Aufgabenstellung: Wie lautet der Abschnitt, der mit der Zeile mit „Open Disk Management from the menu“ beginnt und mit der Zeile mit „Click the plus“ endet, wenn du darin „plus“ durch „add“ ersetzt und sonst nichts änderst? Gib nur diese Zeilen wieder, beide Randzeilen eingeschlossen.

### Gegebene Zeilen

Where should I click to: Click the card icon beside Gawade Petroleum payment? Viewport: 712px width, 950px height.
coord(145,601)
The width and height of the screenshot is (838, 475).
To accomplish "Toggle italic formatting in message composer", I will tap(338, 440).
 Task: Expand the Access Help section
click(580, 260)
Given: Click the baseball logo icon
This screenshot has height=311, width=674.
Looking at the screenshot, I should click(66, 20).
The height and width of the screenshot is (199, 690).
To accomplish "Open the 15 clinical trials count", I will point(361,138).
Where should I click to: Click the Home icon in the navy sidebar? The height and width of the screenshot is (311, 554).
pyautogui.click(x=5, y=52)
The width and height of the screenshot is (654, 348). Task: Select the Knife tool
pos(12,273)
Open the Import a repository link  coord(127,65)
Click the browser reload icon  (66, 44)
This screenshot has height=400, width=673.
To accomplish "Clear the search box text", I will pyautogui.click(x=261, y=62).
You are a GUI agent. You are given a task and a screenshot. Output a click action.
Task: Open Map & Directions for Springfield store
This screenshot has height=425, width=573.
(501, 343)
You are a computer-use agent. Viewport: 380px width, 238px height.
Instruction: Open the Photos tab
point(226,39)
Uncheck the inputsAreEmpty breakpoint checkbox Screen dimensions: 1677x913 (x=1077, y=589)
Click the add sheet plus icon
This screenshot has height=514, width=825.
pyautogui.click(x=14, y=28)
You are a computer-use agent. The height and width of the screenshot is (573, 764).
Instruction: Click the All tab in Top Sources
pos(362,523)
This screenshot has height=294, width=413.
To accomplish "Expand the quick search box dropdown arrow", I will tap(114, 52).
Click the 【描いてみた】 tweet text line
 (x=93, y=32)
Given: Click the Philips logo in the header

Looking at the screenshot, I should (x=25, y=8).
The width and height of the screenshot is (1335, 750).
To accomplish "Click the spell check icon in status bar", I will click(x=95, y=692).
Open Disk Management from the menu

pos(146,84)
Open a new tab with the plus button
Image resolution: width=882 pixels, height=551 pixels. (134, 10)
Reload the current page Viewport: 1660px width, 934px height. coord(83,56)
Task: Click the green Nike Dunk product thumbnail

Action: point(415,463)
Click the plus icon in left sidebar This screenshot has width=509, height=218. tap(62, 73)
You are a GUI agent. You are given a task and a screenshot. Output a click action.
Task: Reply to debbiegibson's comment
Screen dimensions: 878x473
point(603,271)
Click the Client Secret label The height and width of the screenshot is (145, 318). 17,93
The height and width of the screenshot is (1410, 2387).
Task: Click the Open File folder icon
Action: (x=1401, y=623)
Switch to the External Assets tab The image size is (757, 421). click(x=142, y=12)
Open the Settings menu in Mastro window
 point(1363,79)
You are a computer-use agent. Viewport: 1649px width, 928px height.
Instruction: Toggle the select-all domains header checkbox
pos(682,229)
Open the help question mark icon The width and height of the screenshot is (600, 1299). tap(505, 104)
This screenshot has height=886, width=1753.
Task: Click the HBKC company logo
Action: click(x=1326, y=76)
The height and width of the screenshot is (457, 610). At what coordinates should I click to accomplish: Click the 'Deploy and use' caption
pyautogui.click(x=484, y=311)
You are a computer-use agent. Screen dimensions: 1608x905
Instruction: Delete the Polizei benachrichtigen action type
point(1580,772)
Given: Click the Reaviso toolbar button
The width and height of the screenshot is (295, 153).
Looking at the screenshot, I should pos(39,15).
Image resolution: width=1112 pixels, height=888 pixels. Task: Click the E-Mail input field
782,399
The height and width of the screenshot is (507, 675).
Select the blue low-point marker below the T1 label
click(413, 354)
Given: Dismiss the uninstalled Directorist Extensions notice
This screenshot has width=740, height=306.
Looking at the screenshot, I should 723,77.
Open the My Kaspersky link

######

Antwort zur Aufgabe:
Open Disk Management from the menu

pos(146,84)
Open a new tab with the add button
Image resolution: width=882 pixels, height=551 pixels. (134, 10)
Reload the current page Viewport: 1660px width, 934px height. coord(83,56)
Task: Click the green Nike Dunk product thumbnail

Action: point(415,463)
Click the add icon in left sidebar This screenshot has width=509, height=218. tap(62, 73)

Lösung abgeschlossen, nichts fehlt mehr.